Graduate School of Science and Technology, Tokyo University of Science, 2641 Yamazaki, Noda, Chiba 278-8510, Japan.
International Center for Materials Nanoarchitectonics (MANA), National Institute for Materials Science (NIMS), 1-1 Namiki, Tsukuba, Ibaraki 305-0044, Japan.
ACS Nano. 2020 Oct 27;14(10):13294-13303. doi: 10.1021/acsnano.0c05093. Epub 2020 Oct 5.

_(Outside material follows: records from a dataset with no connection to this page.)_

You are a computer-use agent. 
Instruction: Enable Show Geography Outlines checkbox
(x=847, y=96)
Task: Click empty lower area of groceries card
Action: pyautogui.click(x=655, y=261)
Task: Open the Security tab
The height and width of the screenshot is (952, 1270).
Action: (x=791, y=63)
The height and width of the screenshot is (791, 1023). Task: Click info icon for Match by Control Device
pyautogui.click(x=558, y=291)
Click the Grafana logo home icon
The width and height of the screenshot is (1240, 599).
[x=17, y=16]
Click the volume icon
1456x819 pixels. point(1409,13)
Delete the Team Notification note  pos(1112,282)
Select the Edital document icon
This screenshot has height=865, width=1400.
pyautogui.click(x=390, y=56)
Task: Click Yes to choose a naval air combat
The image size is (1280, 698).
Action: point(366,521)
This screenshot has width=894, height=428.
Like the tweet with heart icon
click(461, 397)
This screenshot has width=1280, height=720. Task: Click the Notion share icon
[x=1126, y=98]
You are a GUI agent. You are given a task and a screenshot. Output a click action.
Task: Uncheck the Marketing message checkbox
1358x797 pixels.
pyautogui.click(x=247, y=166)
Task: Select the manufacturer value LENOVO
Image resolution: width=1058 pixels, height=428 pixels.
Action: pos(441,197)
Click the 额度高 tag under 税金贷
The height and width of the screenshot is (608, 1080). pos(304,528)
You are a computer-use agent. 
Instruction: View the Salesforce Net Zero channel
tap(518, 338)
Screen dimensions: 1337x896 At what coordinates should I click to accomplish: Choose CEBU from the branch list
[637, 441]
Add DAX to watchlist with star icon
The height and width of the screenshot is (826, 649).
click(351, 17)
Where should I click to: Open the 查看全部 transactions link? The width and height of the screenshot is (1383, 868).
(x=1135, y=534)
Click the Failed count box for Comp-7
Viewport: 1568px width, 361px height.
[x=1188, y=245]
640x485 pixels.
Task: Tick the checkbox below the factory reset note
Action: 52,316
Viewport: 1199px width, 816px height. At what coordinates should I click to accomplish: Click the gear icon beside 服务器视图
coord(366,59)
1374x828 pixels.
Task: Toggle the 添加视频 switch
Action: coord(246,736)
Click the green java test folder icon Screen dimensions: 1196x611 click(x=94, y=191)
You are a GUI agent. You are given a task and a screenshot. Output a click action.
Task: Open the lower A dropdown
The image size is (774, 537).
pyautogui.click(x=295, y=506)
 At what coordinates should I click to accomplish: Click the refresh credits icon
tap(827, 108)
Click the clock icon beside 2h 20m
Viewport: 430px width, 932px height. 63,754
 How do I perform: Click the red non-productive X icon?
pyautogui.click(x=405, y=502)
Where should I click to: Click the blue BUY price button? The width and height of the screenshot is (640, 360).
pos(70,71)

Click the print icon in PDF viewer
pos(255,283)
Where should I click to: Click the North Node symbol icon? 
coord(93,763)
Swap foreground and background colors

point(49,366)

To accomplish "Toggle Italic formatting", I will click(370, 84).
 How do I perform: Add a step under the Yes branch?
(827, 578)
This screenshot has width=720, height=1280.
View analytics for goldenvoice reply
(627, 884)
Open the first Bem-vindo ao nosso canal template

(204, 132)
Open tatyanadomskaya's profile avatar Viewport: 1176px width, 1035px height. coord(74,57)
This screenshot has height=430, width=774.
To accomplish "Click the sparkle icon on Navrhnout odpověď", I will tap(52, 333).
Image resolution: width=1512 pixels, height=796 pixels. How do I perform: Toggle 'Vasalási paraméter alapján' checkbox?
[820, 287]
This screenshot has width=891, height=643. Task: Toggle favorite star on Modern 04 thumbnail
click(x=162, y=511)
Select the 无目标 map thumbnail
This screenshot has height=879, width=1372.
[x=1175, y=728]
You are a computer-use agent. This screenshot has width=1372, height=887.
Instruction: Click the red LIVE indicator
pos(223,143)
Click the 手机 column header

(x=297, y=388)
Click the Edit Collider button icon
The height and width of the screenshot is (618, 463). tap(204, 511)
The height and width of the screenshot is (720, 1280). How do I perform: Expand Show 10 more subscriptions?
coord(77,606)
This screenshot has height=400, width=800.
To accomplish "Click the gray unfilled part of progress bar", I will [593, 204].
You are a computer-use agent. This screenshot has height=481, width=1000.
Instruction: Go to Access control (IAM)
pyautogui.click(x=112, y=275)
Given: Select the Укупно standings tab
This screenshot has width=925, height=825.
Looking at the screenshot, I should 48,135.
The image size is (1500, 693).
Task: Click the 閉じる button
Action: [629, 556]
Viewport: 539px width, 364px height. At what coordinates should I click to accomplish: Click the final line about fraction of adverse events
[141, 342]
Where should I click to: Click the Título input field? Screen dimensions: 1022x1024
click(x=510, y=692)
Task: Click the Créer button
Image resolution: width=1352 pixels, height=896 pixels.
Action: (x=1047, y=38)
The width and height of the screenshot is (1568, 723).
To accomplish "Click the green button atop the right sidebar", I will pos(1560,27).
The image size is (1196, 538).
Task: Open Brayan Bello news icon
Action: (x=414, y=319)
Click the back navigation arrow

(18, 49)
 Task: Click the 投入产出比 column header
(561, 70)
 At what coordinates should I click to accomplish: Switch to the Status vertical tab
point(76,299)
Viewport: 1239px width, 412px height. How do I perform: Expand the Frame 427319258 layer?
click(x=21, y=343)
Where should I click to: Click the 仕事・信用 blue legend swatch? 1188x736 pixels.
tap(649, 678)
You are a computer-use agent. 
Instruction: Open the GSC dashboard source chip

Molecular behavior and functionality are affected by their prevailing immediate environment. Molecular machines function according to conformational variations and have been studied largely in solution states. In order to access more highly complex functional molecular machines, it is necessary to analyze and control them in various environments. We have designed and synthesized a bisbinaphthyldurene (BBD) molecule that has two binaphthyl groups connected through a central durene moiety, allowing for the formation of several conformers. In density functional theory (DFT) calculations, BBD has five major conformers, denoted -1/-2/-1/-2/. It has been demonstrated that BBD exhibits different conformations in solution (-1 and -1) than on a gold surface ( dimer and ). In this work, the ratio of BBD conformations has been controlled in mixed monolayers with several different lipids at an air-water interface in order to compare conformational activity under different conditions. The conformations of BBD in transferred films obtained by using Langmuir-Blodgett techniques were estimated from circular dichroism spectra and DFT calculations. It has been found that the conformation of BBD in the mixed monolayer depends on its aggregated state, which has been controlled here by the mechanical properties and miscibility. In mixed monolayers with "hard" lipids having less miscibility with BBD as well as in cast film, BBD is self-aggregated and mostly forms stable -1 and -1 conformations, while unstable -2 and -2 conformers dominated in the more dispersed states involving "soft" lipids, which show good miscibility with BBD. Conformational changes in BBD are due to the formation of different aggregated states in each mixed monolayer according to the miscibility. Overall, BBD molecular conformations (and the resulting spectra) could be tuned by controlling the environment whether in solution, on a solid substrate, or in an admixture with lipids at the air-water interface.
分子的行为和功能受其所处的环境影响。分子机器根据构象变化发挥功能,其研究主要在溶液状态下进行。为了研究更复杂的功能分子机器,需要在各种环境中对其进行分析和控制。我们设计并合成了一种双联萘二芴(BBD)分子,该分子通过中央芴部分连接两个联萘基,形成了几种构象。在密度泛函理论(DFT)计算中,BBD 有五个主要构象,分别表示为-1/-2/-1/-2/。研究表明,BBD 在溶液中(-1 和-1)和在金表面(二聚体和)呈现出不同的构象。在这项工作中,我们通过在空气-水界面的混合单层中控制几种不同的脂质,控制了 BBD 构象的比例,以比较不同条件下的构象活性。通过使用 Langmuir-Blodgett 技术获得的转移膜中 BBD 的构象,是根据圆二色性光谱和 DFT 计算来估算的。研究发现,BBD 在混合单层中的构象取决于其聚集状态,而聚集状态又由机械性能和混溶性控制。在与 BBD 混溶性较差的“硬”脂质的混合单层以及在浇铸膜中,BBD 自聚集并主要形成稳定的-1 和-1 构象,而在涉及与 BBD 混溶性良好的“软”脂质的更分散状态下,不稳定的-2 和-2 构象占主导地位。BBD 的构象变化是由于在每个混合单层中根据混溶性形成了不同的聚集状态。总的来说,可以通过控制环境(无论是在溶液中、在固体基底上还是在空气-水界面与脂质的混合物中)来调节 BBD 分子的构象(以及由此产生的光谱)。